What you have to do: Format every line of the records below as a JSON list of strings, with one string per line and blank lines omitted.

Collected data:
______________________________

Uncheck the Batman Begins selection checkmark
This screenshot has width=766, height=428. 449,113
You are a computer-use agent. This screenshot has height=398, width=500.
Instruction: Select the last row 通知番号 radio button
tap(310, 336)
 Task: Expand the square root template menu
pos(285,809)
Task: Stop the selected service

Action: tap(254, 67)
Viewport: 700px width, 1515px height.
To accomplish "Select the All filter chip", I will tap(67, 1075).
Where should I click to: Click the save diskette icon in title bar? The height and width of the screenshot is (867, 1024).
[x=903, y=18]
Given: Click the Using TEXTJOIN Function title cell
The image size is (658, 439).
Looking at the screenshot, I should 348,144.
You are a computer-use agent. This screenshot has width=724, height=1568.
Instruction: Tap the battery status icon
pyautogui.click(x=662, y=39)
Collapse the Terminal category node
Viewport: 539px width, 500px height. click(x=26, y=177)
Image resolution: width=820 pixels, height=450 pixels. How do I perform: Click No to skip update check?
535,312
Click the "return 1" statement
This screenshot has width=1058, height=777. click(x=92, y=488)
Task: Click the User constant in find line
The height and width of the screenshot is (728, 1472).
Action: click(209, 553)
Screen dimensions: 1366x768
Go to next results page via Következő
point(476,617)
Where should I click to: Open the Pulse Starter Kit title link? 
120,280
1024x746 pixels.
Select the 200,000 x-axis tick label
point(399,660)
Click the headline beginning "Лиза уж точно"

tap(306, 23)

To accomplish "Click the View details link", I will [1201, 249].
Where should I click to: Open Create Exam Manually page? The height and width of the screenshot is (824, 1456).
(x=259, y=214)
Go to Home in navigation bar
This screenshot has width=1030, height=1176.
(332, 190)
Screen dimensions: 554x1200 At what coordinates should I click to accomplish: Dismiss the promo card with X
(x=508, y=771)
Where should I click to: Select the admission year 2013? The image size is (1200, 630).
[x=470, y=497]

______________________________

Task output:
[
  "Uncheck the Batman Begins selection checkmark",
  "This screenshot has width=766, height=428. 449,113",
  "You are a computer-use agent. This screenshot has height=398, width=500.",
  "Instruction: Select the last row 通知番号 radio button",
  "tap(310, 336)",
  " Task: Expand the square root template menu",
  "pos(285,809)",
  "Task: Stop the selected service",
  "Action: tap(254, 67)",
  "Viewport: 700px width, 1515px height.",
  "To accomplish \"Select the All filter chip\", I will tap(67, 1075).",
  "Where should I click to: Click the save diskette icon in title bar? The height and width of the screenshot is (867, 1024).",
  "[x=903, y=18]",
  "Given: Click the Using TEXTJOIN Function title cell",
  "The image size is (658, 439).",
  "Looking at the screenshot, I should 348,144.",
  "You are a computer-use agent. This screenshot has width=724, height=1568.",
  "Instruction: Tap the battery status icon",
  "pyautogui.click(x=662, y=39)",
  "Collapse the Terminal category node",
  "Viewport: 539px width, 500px height. click(x=26, y=177)",
  "Image resolution: width=820 pixels, height=450 pixels. How do I perform: Click No to skip update check?",
  "535,312",
  "Click the \"return 1\" statement",
  "This screenshot has width=1058, height=777. click(x=92, y=488)",
  "Task: Click the User constant in find line",
  "The height and width of the screenshot is (728, 1472).",
  "Action: click(209, 553)",
  "Screen dimensions: 1366x768",
  "Go to next results page via Következő",
  "point(476,617)",
  "Where should I click to: Open the Pulse Starter Kit title link? ",
  "120,280",
  "1024x746 pixels.",
  "Select the 200,000 x-axis tick label",
  "point(399,660)",
  "Click the headline beginning \"Лиза уж точно\"",
  "tap(306, 23)",
  "To accomplish \"Click the View details link\", I will [1201, 249].",
  "Where should I click to: Open Create Exam Manually page? The height and width of the screenshot is (824, 1456).",
  "(x=259, y=214)",
  "Go to Home in navigation bar",
  "This screenshot has width=1030, height=1176.",
  "(332, 190)",
  "Screen dimensions: 554x1200 At what coordinates should I click to accomplish: Dismiss the promo card with X",
  "(x=508, y=771)",
  "Where should I click to: Select the admission year 2013? The image size is (1200, 630).",
  "[x=470, y=497]"
]